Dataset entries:
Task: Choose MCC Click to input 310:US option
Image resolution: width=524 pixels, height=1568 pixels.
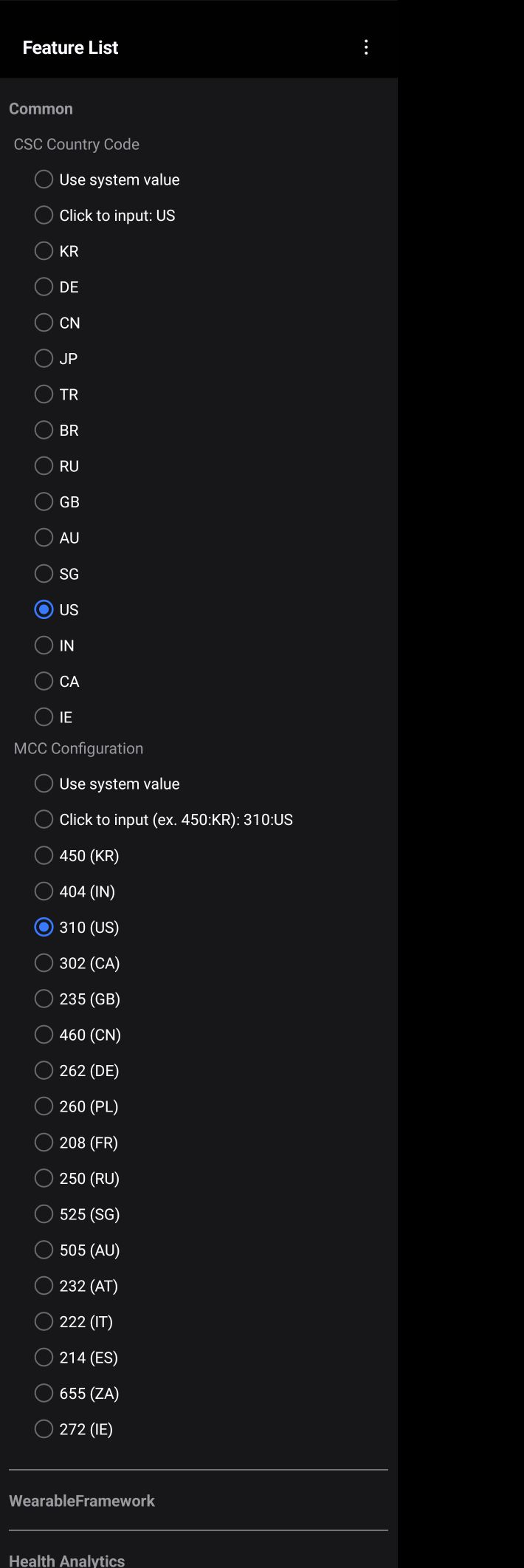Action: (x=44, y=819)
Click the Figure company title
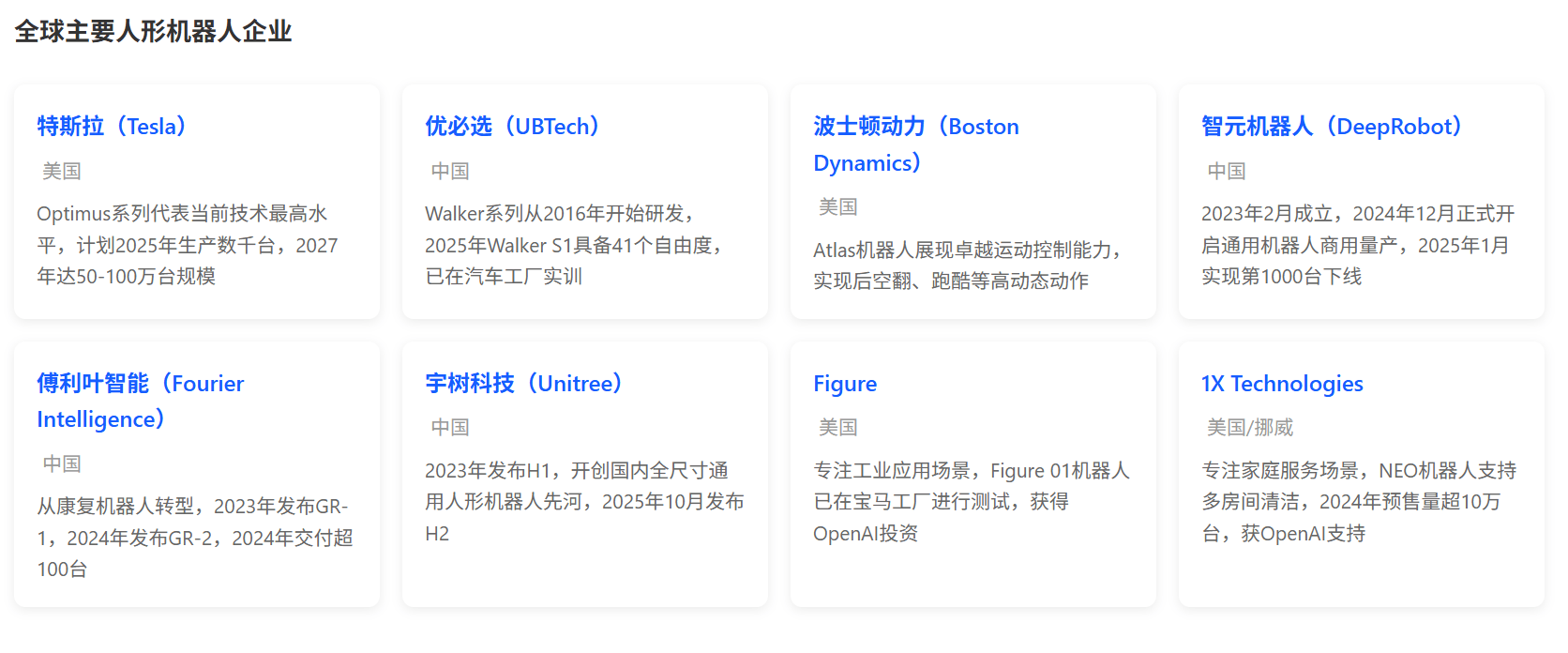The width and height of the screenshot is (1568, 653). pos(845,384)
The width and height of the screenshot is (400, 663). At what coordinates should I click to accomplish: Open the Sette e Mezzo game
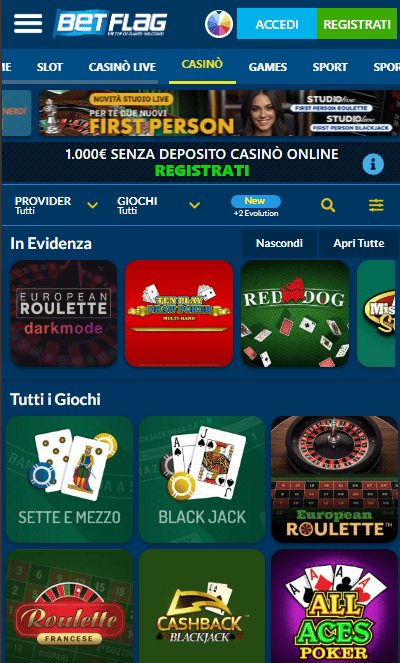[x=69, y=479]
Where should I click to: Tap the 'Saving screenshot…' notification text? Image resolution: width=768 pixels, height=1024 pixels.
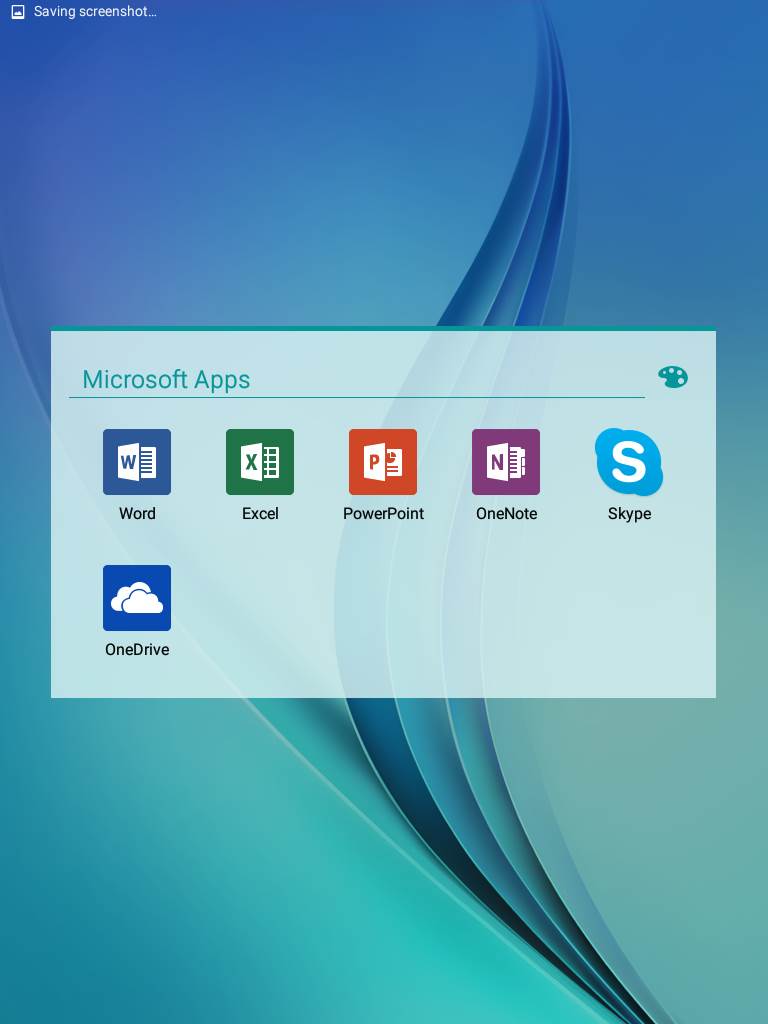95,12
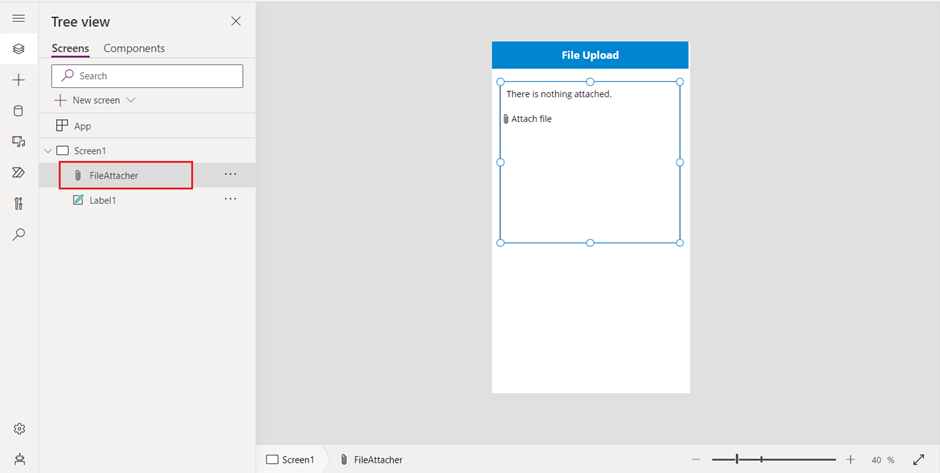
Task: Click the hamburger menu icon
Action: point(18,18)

---

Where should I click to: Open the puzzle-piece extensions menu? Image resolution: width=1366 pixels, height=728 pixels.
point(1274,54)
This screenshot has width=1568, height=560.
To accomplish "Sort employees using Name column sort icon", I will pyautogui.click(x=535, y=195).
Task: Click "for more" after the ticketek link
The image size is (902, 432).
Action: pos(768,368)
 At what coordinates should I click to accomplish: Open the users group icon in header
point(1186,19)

...

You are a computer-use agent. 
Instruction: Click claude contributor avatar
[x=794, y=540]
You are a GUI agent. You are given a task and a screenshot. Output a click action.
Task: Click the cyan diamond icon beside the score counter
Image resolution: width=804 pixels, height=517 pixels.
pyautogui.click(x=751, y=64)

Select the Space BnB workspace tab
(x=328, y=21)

### Work to complete
Line count for the word "agent": tally the lines in the records that include it and give only the result.

### Output of the exercise
2